Publication details

Critical Legal Consciousness in the Central Europe

Authors

ŠKOP Martin

Type Appeared in Conference without Proceedings
MU Faculty or unit

Faculty of Law

Citation
Description Critical legal theory was established in the American legal thought and offers a unique picture of law. It points out the problems of cultural hegemony or cultural imperialism. This paper will present slightly different picture of critical approach. It will focus on the problem of language and consciousness of critical legal theory in the East (or Central) Europe. One of many possible problem of critical legal thought in the Central Europe is the problem of language. The world's arena for critical discussion is framed by English language.

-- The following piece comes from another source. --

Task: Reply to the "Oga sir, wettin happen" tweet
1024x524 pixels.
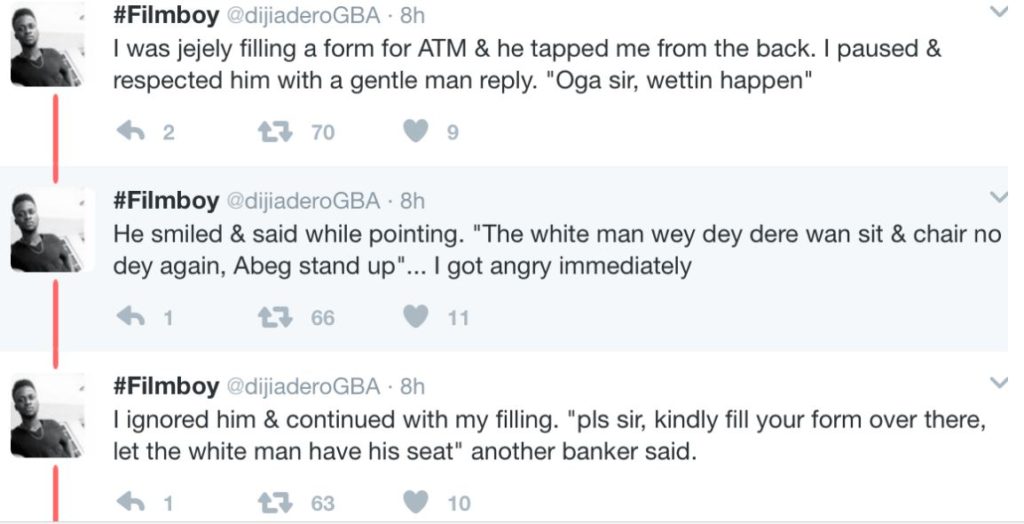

This language context has observable consequences: cases, examples or concepts are then derived from English-American legal environment. Furthermore, such a language and cultural orientations are inevitable for success in quantitative measures of science or for entering the international forum. Language and social context are inseparably connected to law. It is possible to get the complex picture of law only if it is rooted in particular society and is expressed through corresponding language. But is it possible to criticize the law, its use in society, if it is expressed by another language; by another language reflecting different cultural experience? Are the problems of one culture expressed in language of another one still the same problems or are they reflections of different experiences? Is in critical thought cultural translations possible? This paper will focus on problems of cultural imperialism of English-American law. Consequences of this situation can be analyzed in the field of legal theory or philosophy. This paper wants to point out the possible problem of global unification of legal thought. What would be the consequences of understanding this question of language as the impact of cultural and legal hegemony or even imperialism of western legal tradition?